Reproduce the listing from its first line through the line containing "[x=777, y=13]", replacing "screenshot" with "screen capture" and leaving everything else unchanged. Omit the pictures from your output.

— START OF PROVIDED DATA —

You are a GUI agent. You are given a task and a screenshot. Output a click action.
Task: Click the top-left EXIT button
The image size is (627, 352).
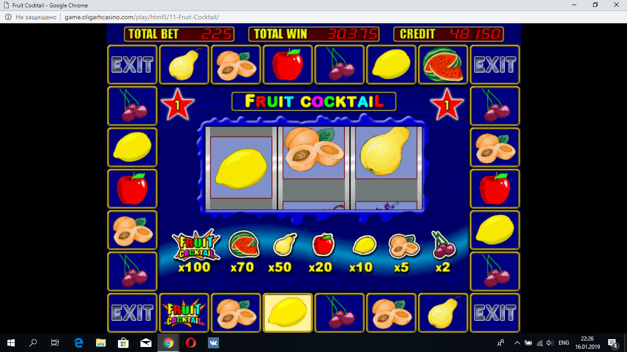[132, 65]
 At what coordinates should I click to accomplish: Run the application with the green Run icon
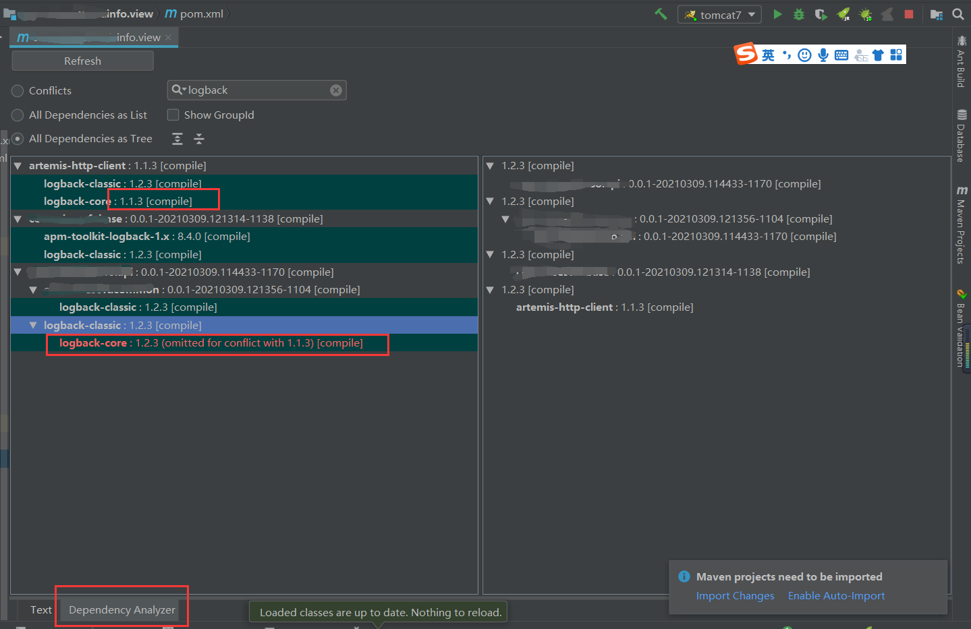[x=777, y=13]
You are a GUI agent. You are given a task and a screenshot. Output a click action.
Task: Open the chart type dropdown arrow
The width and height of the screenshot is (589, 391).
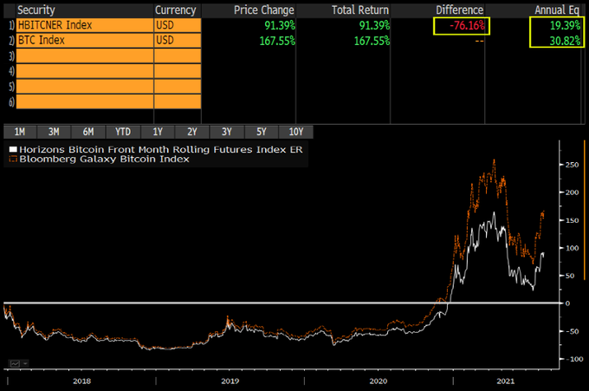click(x=24, y=362)
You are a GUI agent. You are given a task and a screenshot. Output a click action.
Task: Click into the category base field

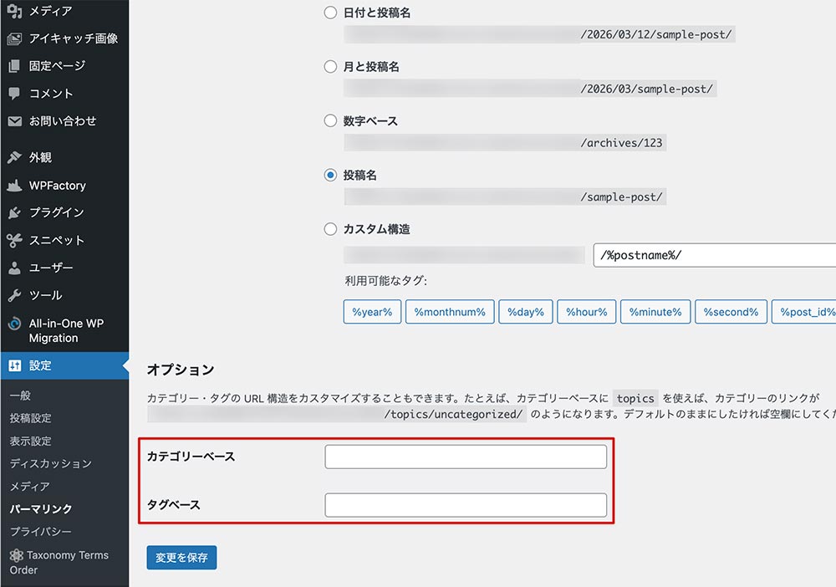pos(466,457)
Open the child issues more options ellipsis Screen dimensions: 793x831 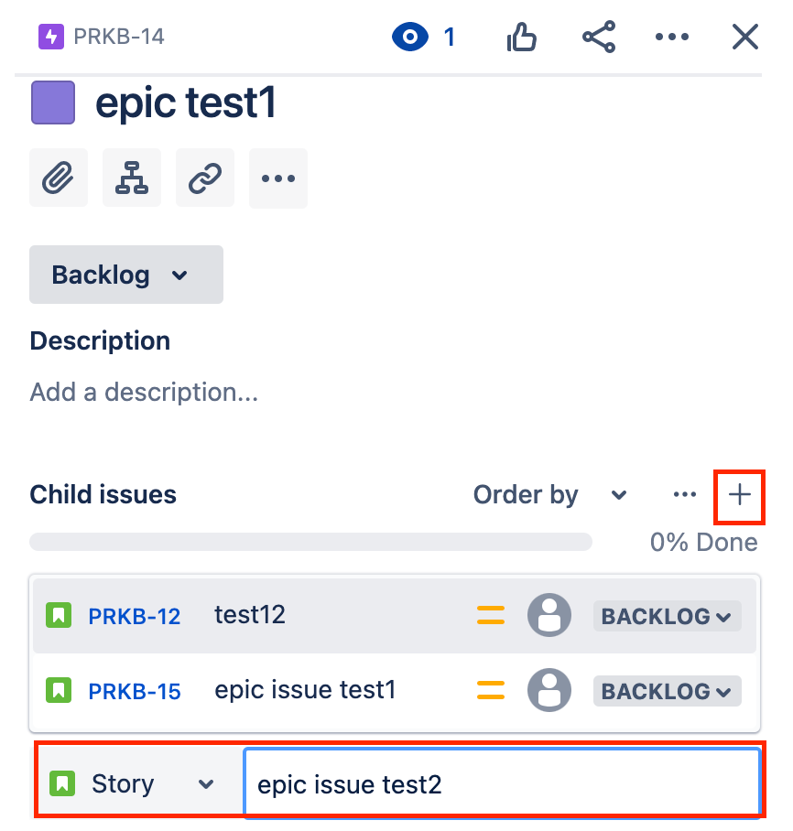tap(685, 495)
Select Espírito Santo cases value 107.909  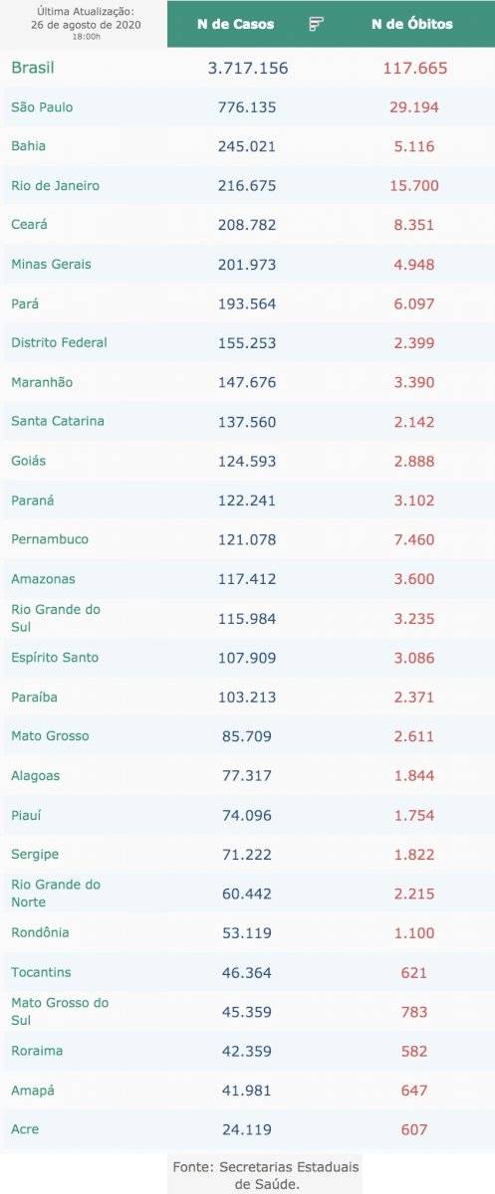pos(247,658)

— END OF PROVIDED DATA —

RESULT FOR THIS TASK:
You are a GUI agent. You are given a task and a screen capture. Output a click action.
Task: Click the top-left EXIT button
The image size is (627, 352).
[132, 65]
 At what coordinates should I click to accomplish: Run the application with the green Run icon
[x=777, y=13]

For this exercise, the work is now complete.